Billions are spent on leadership development. Is this a wise spend or a waste of money? Most of what we see and read about this suggests the latter. A quick google on “why leadership development fails” gives alarming results; 14 billion dollars spend in the US which averages 150.000 USD a person with little impact on improved leadership (source: McKinsey). Similar data can be found on leadership development programs in other parts of the world including the UK.
Why does all this effort have so little impact on leadership? A fascinating question. Research reports also give many potential answers to this question;
- the leadership training is completely disconnected from the day job
- leadership development is confused with management training
- one size fits all is a wrong assumption as leadership is highly dependent on the context
- underlying mindsets of leaders are not addressed and/or changed
- the impact or change in leadership behavior is not measured
Without any doubt there is a lot of truth in all of them. We certainly do confuse management and leadership a lot.
- Management development is generally used to describe the selection, promotion and movement of managers through any organization and has little meaning in developing the individual skills of managers.
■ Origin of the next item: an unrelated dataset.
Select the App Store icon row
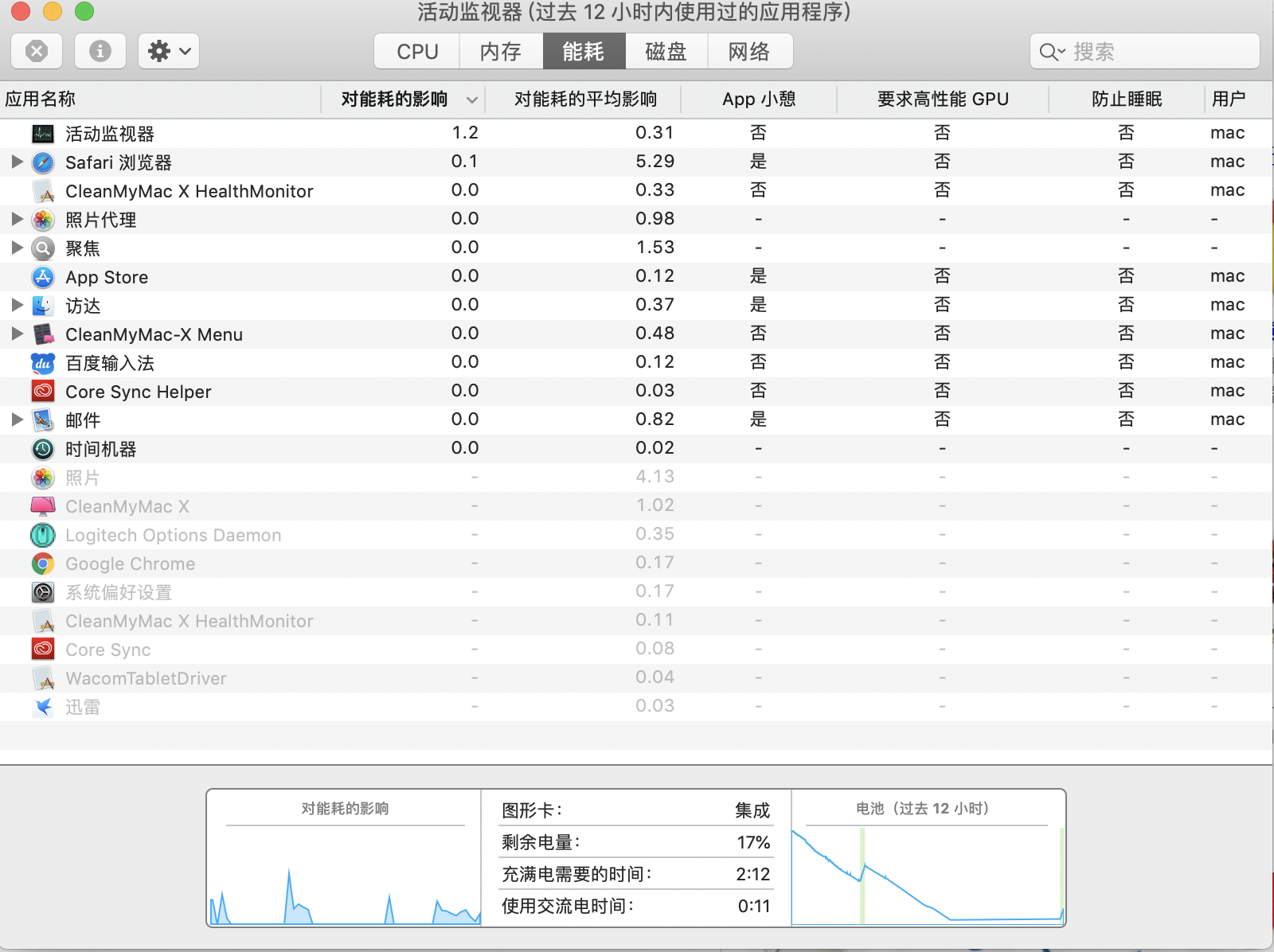The image size is (1274, 952). 43,277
- Leadership development aims to improve the individual skills and capabilities of managers to become among others good “people managers”.
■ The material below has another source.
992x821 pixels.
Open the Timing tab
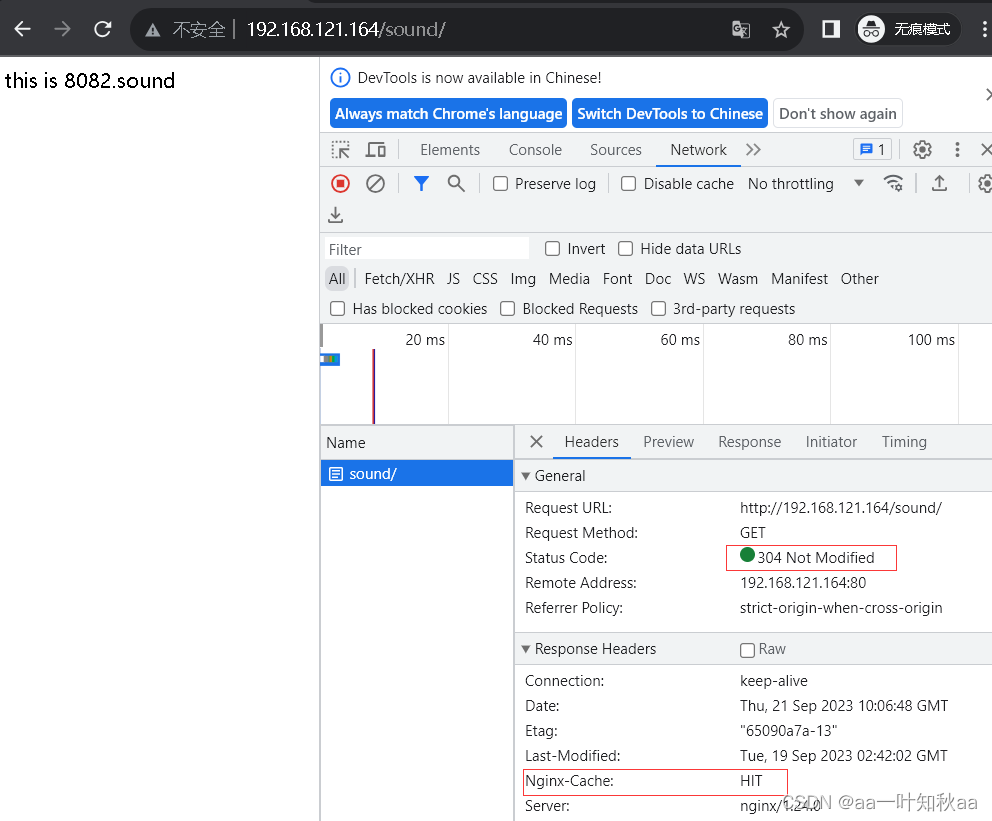[x=904, y=442]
However, you should not manage people, you should lead people. And there I see one the root causes for leadership programs to fail. We try to get great leaders by managing the issue. We send our managers to leadership development programs, mostly training sessions, and assume we have properly managed the issue. We completely fail to see that this training will not change managers into leaders. The best result you can expect is that the managers will know everything theoretically about leadership and the ‘right” leadership behaviors, but it’s 99% certain that they will come back and continue to behave as managers. We do not measure any change in behavior as we do not know how to do this.
Leadership development programs are a typical improvement effort where we only measure the input of the process – how many people went and how much money was spent – and we completely ignore the result of the improvement, assuming it will have a positive impact.
Reality shows that the impact is extremely low and managers do not become good leaders but continue to stay “managers” and continue to manage people instead of leading them. Leadership development programs should ban training but instead focus on coaching in the day job and a personal mentoring approach, in which managers get honest and courageous feedback on their behavior and the effects of that behavior on people and results.